Christopher Marx has a unique familiarity with the financial world that is a rare and unique niche in the marketplace.
First he spent eight years creating digital assets, products, and experiences for a financial services solutions provider. At Invesco, solving complex challenges for financial industry leaders was a daily occurrence. During that time, the changes to the financial industry were drastic - from fin-tech to blockchain, the markets of today look very different from a decade ago.
Then more recently he spent another year with the Federal Reserve Bank, helping enable cash liquidity to the financial industry. At the Fed, digital products and services helped the financial industry and everyday consumers alike.
Working at the Fed in 2022-23 when the FOMC raised the interest rates 8 times in a year to combat inflation was a unique experience. Also, working for an S&P 500 company that managed over $1.2 trillion dollars of the world's assets, the numbers were large. Supporting one of the world's most popular financial instruments, the QQQ ETF fund, the stakes were high. Yet when every day brings new challenges, the excitement of creating solutions to better people's lives never gets old.
Data and the pipes the data travels through, those are the backbone of the modern financial markets. When microprocessors get smaller and faster each year, then displaying, formatting, rendering or charting that complex data is an ever growing challenge.

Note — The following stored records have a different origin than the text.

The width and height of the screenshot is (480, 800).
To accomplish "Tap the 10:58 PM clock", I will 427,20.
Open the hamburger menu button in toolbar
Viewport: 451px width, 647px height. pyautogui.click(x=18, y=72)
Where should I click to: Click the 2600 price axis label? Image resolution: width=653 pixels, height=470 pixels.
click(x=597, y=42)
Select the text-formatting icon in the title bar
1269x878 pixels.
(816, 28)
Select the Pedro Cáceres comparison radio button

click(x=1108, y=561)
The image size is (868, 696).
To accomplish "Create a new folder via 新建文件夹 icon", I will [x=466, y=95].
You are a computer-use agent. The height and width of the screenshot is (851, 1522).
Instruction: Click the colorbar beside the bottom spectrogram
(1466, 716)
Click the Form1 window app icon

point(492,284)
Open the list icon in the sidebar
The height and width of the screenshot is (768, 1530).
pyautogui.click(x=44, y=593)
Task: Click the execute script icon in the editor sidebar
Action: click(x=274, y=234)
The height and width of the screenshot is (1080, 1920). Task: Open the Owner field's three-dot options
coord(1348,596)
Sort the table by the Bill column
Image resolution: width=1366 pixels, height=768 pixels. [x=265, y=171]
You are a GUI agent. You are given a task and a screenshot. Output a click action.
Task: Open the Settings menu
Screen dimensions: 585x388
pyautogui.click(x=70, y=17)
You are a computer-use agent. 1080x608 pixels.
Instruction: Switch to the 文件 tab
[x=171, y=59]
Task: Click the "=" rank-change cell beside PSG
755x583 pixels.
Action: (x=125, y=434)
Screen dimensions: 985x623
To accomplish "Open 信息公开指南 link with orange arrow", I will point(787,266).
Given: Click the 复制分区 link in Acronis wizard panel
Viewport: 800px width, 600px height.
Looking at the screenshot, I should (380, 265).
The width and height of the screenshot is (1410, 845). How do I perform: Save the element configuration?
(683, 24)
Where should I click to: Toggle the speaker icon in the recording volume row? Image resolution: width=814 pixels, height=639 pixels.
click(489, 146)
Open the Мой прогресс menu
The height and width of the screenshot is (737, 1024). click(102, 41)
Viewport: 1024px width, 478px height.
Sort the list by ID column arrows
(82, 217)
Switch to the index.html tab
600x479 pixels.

There is a human aspect to data visualization that goes beyond what PCs, Bloomberg terminals, mobile devices, IoT devices or recent emergence of supposed AI can handle by themselves.
The human factor is vital in this digital tech world, and must come earlier and earlier to program machines to act on our behalf. When the human factor is key to buying or selling, those experiences must be straightforward yet robust. How does a tech novice become a fluent user? Or how does the occasional user become a power user? Designing user experiences for who customers are today and who we want to help them become, that is the ongoing passion of a financial UX designer.
The financial industry is historically slow to adopt technology. From the Wall Street trading floor, to the last industry holdouts keeping Blackberry alive, the only person wearing a suit on a hot day is going to be a financial industry poster-child. When the Nasdaq is already all electronic, and the top global companies are all in the tech industry, the person predicting "what's next" may not be the one with the CFA Charter on the wall of their office. A UX designer who knows the financial industry has a unique perspective on how to get ahead of the competition.
Once upon a time...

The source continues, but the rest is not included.